Travail à faire »
1. Reproduisez mot pour mot l'extrait sur Ebola, en commençant aux mots « Au cours d’une » et en vous arrêtant après « province du Haut-Uele. ».
2. Écrivez la suite de l'article sur l'épidémie d'Ebola en Ituri, juste après sa dernière phrase.
+++ Extrait cité +++
On en sait un peu plus sur la souche de l’épidémie de maladie à virus Ebola, la 17e enregistrée en République démocratique du Congo, qui sévit actuellement dans la province de l’Ituri, dans l’Est du pays.
Au cours d’une conférence de presse tenue ce samedi 16 mai, le ministre de la Santé publique, Hygiène et Prévoyance sociale, Samuel Roger Kamba, a révélé qu’il s’agit de la souche Bundibugyo, déjà signalée par le passé en Ouganda, l’un des pays voisins de la RDC, ainsi qu’en République démocratique du Congo en 2012, plus précisément à Isiro, dans la province du Haut-Uele.
"Vous savez que le virus Ebola, frénétiquement il y a plusieurs souches et donc nous avons tout de suite à prélever et commencer à valider les échantillons et c'était négatif à la souche Zaïre parce-que vous savez qu'il y a plusieurs types de maladies hémorragiques, je dis Ok, on va aller plus loin, ramener les échantillons à l'INRB Kinshasa qui a plus de moyens de rechercher les différentes autres souches, différents types de Ebola. Les échantillons sont arrivés le 13 et ont été examinés et le 14 au soir donc avant hier soir nous avons eu la confirmation que c'est Ebola de souche Bundibugyo, une souche qui est connue déjà notamment pour avoir sévit en Ouganda et qui a déjà donné une épidémie chez nous notamment à Isiro en 2012", a expliqué le ministre de la Santé Publique, Hygiène et Prévoyance Sociale Samuel Roger Kamba.
À l’heure actuelle, le ministre de tutelle a tenu à préciser que les recherches se poursuivent afin d’identifier les différents cas contacts ainsi que toutes les personnes décédées au sein de la communauté.
"Nos équipes qui étaient déployées ont alors entamé la recherche active des tous les cas et à identifier toutes les personnes qui seraient décédées dans la communauté", a ajouté Samuel Roger Kamba.
Le Bundibugyo ebolavirus est une souche du virus Ebola identifiée officiellement pour la première fois en 2007, à la suite d’une épidémie survenue dans le district de Bundibugyo, en Ouganda. Comme les autres formes du virus Ebola, il provoque une fièvre hémorragique sévère pouvant entraîner de graves complications chez les personnes infectées.
+++ Données fournies +++
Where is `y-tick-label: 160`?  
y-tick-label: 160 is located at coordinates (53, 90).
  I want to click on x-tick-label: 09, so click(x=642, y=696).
+++
Réponses attendues »
1.
Au cours d’une conférence de presse tenue ce samedi 16 mai, le ministre de la Santé publique, Hygiène et Prévoyance sociale, Samuel Roger Kamba, a révélé qu’il s’agit de la souche Bundibugyo, déjà signalée par le passé en Ouganda, l’un des pays voisins de la RDC, ainsi qu’en République démocratique du Congo en 2012, plus précisément à Isiro, dans la province du Haut-Uele.

2.
L’infection affecte fortement la peau et les vaisseaux sanguins. Parmi les manifestations cutanées les plus fréquentes figure un exanthème maculopapuleux, caractérisé par des taches rouges et de petites lésions sur l’épiderme. Le virus attaque également les cellules qui tapissent les vaisseaux sanguins, provoquant une fragilité vasculaire responsable de saignements sous la peau, visibles sous forme de pétéchies, d’ecchymoses ou de purpura.
Au-delà des atteintes cutanées, le Bundibugyo ebolavirus perturbe profondément le fonctionnement de l’organisme. Il altère la coagulation sanguine, favorise des hémorragies internes et peut provoquer des défaillances de plusieurs organes. Cette atteinte systémique explique la gravité élevée de la maladie et la nécessité d’une prise en charge médicale rapide et intensive.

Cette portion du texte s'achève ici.